Ironically, late last year, the Thunder faced a similar issue as the Sonics did, potentially losing their team based on disagreements on financing a new stadium. Bill Simmons stirred the pot, claiming OKC “stole” the Sonics franchise, and insinuated the Thunder were reaping what they sowed.

“I hate to start sh-t, but you know, OKC did steal a team from somebody else,” he said. “This is the smallest market in the league. They have the smallest arena in the league. Google ‘Oklahoma City Thunder arena lease.’ Go Google all that stuff. It’s been a story there for a couple of years. They want the taxpayers to pay for a new stadium.”

Oklahoma City Mayor David Holt championed a proposal for a minimum $900 million arena, financed by a temporary one-cent sales tax, while the Thunder would contribute $50 million. In December, Oklahoma City voters approved a penny sales tax to build a new, publicly owned downtown arena, securing OKC as home to the Oklahoma City Thunder beyond 2050. In addition, there is now a brand new Seattle arena, gleaming with the latest tech, that serves as the home for the NHL and WNBA teams Kraken and Storm, ready to welcome the NBA back to the city someday.

An awkward connection to the past

The Thunder have always had an awkward relationship with the Sonics lineage, incorporating and acknowledging some elements while rightfully ignoring others, like the Sonics’ 1979 championship.
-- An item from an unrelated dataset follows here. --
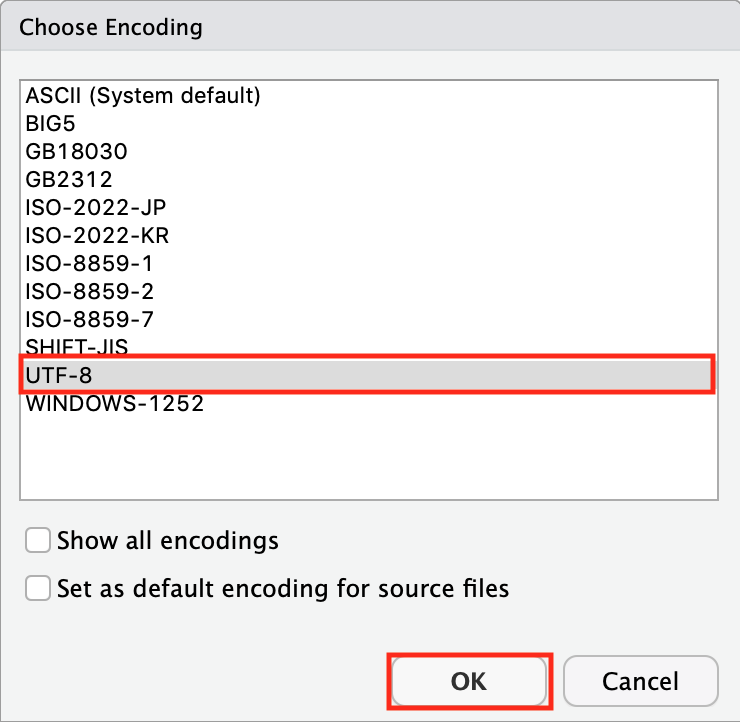Enable Show all encodings checkbox

click(x=38, y=541)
Or like when Kendrick Perkins, upon being traded to OKC, had to change his number because 43, his jersey number in Boston, was retired for Sonics great Jack Sikma. Most OKC fans don’t know who Sikma was, nor do they hold extensive knowledge of the Sonics franchise, so it would be disingenuous to have the city claim Seattle’s lone championship as their own. And why would they? Presti summed up in a 2020 interview how the team has learned from past mistakes.
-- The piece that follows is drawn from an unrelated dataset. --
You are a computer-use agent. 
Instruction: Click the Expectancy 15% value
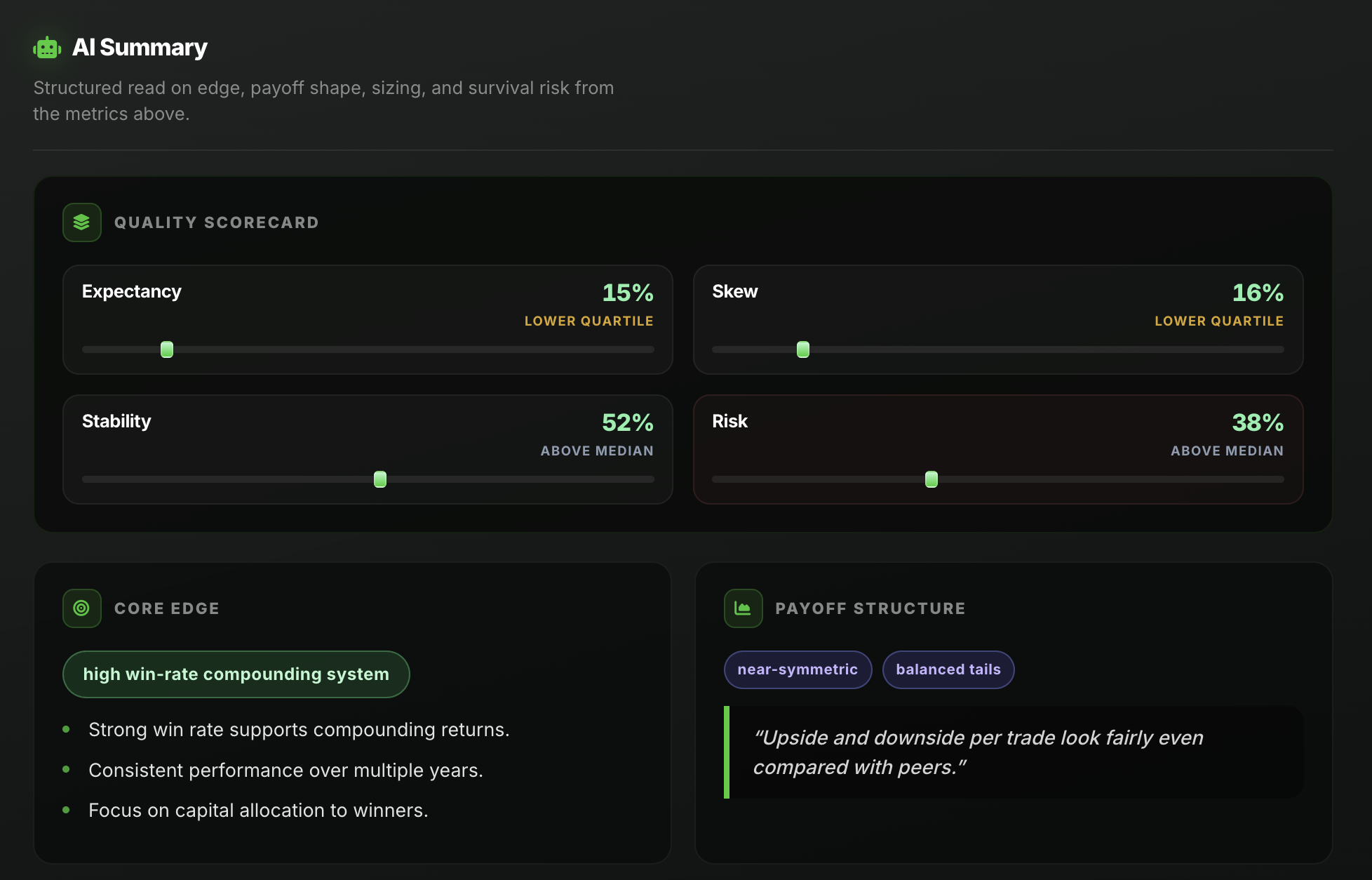pyautogui.click(x=627, y=293)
“You look to the past for inspiration, but you’re certainly having to create something new going forward. I think that’s kind of the exciting thing about sports in general. It’s always evolving.”

The best possible outcome for both the Sonics and Thunder is for both to have a chance to extend their legacies as NBA franchises, with the city of Seattle bringing back a professional NBA team and the history of the Sonics along with it.